All lines from the one that mentions "Task: Zoom out using the minus button" through the last of the entries below must be copied exactly, with both ends kept.

[Data records]
= = = =
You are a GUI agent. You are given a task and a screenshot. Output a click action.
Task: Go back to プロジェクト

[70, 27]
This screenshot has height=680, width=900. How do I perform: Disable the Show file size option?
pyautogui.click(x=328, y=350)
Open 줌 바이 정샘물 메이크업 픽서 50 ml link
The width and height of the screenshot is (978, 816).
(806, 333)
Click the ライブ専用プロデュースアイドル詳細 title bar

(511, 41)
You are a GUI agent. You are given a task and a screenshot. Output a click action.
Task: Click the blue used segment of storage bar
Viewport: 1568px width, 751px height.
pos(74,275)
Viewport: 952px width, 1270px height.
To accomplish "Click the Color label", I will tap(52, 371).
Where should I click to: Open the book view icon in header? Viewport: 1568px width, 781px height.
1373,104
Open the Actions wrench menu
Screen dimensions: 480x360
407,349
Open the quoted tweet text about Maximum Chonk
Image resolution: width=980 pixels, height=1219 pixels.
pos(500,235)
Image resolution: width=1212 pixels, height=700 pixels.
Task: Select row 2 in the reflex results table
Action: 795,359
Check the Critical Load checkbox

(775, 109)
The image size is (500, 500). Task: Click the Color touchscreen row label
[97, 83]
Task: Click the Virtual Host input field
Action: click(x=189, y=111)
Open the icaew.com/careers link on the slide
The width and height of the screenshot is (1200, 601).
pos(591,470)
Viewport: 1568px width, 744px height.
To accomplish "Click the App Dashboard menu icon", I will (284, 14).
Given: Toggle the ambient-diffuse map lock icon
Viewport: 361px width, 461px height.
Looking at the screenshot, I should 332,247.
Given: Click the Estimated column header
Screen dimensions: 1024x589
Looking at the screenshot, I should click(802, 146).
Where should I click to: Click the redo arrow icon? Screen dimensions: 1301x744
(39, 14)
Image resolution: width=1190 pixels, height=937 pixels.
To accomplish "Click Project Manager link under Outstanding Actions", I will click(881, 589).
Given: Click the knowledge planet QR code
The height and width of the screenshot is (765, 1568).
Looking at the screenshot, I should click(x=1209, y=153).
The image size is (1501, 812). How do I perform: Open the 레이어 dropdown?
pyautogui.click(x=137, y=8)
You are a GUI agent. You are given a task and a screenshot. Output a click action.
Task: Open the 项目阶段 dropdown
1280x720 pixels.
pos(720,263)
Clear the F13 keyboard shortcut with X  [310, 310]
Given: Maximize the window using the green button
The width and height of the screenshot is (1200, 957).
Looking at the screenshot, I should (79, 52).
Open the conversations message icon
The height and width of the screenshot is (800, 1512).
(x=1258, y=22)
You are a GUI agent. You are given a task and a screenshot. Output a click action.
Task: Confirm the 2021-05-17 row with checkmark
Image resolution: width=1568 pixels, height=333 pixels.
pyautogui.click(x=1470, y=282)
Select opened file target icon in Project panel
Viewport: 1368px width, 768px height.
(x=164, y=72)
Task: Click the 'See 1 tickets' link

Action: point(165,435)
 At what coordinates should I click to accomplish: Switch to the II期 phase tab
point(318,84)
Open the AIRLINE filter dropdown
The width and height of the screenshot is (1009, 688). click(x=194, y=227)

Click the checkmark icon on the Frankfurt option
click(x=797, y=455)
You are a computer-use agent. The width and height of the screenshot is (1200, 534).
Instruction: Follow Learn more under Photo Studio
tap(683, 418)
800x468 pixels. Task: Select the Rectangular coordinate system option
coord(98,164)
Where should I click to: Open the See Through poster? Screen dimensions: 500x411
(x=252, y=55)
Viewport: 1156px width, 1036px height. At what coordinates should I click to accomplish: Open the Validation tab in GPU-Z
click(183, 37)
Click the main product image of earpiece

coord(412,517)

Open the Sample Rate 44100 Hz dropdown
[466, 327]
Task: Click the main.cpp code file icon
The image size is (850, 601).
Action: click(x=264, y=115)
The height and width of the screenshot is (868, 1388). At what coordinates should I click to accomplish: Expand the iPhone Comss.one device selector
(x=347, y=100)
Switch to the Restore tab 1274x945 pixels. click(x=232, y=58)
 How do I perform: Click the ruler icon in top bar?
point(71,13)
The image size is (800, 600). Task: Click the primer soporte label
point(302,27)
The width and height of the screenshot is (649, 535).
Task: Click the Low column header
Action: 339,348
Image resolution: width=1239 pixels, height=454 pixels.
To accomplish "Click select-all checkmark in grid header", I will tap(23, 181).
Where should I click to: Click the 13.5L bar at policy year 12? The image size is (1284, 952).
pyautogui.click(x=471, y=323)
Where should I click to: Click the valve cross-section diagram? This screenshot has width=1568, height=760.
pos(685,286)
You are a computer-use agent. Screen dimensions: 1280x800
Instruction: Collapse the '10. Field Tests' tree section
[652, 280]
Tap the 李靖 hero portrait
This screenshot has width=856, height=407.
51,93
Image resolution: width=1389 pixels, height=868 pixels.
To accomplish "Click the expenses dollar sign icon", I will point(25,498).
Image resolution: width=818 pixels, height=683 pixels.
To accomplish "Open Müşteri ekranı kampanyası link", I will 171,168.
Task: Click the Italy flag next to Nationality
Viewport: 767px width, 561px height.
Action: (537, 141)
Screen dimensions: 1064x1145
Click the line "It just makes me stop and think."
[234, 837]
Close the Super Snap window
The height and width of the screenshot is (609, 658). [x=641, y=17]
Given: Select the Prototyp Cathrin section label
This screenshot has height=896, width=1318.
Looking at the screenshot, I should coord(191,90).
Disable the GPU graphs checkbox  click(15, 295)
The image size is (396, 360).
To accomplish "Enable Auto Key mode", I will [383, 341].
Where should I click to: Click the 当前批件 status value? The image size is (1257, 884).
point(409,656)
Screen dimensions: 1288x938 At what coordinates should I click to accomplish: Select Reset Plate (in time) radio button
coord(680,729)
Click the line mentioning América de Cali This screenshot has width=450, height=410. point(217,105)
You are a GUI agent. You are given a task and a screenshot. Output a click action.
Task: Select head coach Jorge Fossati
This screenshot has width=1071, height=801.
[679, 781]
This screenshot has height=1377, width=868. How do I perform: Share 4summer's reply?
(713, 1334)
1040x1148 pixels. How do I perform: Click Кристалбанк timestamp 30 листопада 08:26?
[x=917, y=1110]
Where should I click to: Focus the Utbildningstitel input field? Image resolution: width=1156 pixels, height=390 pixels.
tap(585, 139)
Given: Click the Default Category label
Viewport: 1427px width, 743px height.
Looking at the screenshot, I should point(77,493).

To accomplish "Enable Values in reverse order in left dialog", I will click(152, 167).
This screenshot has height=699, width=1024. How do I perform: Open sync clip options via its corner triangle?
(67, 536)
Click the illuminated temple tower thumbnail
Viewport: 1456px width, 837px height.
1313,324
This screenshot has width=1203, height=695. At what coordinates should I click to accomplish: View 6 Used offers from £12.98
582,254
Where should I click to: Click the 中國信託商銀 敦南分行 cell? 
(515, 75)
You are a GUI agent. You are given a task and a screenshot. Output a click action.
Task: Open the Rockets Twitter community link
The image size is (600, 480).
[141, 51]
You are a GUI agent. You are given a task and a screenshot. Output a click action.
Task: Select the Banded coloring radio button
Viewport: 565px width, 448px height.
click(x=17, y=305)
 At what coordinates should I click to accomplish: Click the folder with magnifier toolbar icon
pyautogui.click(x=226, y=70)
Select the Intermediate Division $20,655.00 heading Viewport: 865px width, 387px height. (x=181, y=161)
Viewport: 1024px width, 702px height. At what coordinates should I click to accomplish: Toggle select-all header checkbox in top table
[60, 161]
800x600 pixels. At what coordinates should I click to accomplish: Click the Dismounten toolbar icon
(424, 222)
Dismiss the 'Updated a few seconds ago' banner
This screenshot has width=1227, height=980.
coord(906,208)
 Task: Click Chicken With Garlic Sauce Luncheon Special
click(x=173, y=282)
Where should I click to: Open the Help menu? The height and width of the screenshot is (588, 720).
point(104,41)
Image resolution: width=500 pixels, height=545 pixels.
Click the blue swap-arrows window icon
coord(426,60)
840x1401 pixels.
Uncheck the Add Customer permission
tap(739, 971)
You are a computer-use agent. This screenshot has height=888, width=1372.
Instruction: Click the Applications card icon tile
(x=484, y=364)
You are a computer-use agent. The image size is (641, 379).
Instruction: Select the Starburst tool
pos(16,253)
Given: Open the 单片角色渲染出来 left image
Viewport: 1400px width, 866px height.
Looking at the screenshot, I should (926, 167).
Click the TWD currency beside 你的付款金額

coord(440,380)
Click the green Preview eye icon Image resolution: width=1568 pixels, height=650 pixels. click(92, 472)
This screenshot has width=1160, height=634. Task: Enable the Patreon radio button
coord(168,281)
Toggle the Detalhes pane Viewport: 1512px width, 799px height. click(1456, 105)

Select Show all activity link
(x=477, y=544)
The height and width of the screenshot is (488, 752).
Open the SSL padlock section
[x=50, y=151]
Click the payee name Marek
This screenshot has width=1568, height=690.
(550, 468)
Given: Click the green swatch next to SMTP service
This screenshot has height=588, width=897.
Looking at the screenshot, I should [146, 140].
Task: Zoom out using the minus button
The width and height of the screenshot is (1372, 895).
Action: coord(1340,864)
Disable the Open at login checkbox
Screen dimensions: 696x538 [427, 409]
= = = =
**ANSWER SPACE:**
Task: Zoom out using the minus button
The width and height of the screenshot is (1372, 895).
Action: coord(1340,864)
Disable the Open at login checkbox
Screen dimensions: 696x538 [427, 409]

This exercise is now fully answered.